Text:
(begin)

# Scattering in $H^1$ for the intercritical NLS with an inverse-square   potential

**Authors:** Jing Lu, Changxing Miao, Jason Murphy

arXiv: 1702.04064 · 2018-01-01

## TL;DR

This paper investigates the scattering behavior of the intercritical nonlinear Schrödinger equation with an inverse-square potential in dimensions 3 to 6, establishing conditions for scattering and blowup in both focusing and defocusing cases.

## Contribution

It provides the first comprehensive analysis of scattering and blowup phenomena for NLS with inverse-square potential in the intercritical regime across multiple dimensions.

## Key findings

- Scattering established for defocusing NLS with inverse-square potential in $H^1$.
- Dichotomy between scattering and blowup below the ground state in focusing case.
- Results extend understanding of inverse-square potential effects in nonlinear Schrödinger equations.

(end)

Data extract:

(begin)

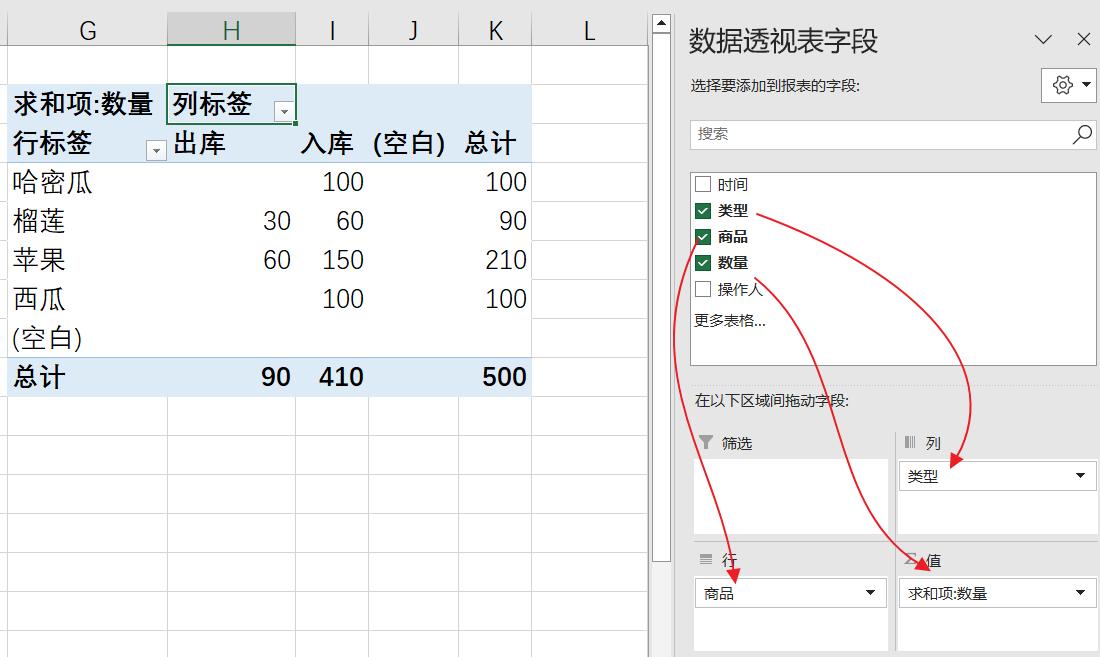Open the 求和项:数量 value field dropdown
This screenshot has height=657, width=1100.
(1079, 593)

(end)

To be done:
1 > Which spatial dimensions does the paper summary say the equation is studied in?
2 > List the authors named in the paper summary.

Outputs by task:
1 > Dimensions 3 to 6.

2 > Jing Lu, Changxing Miao, Jason Murphy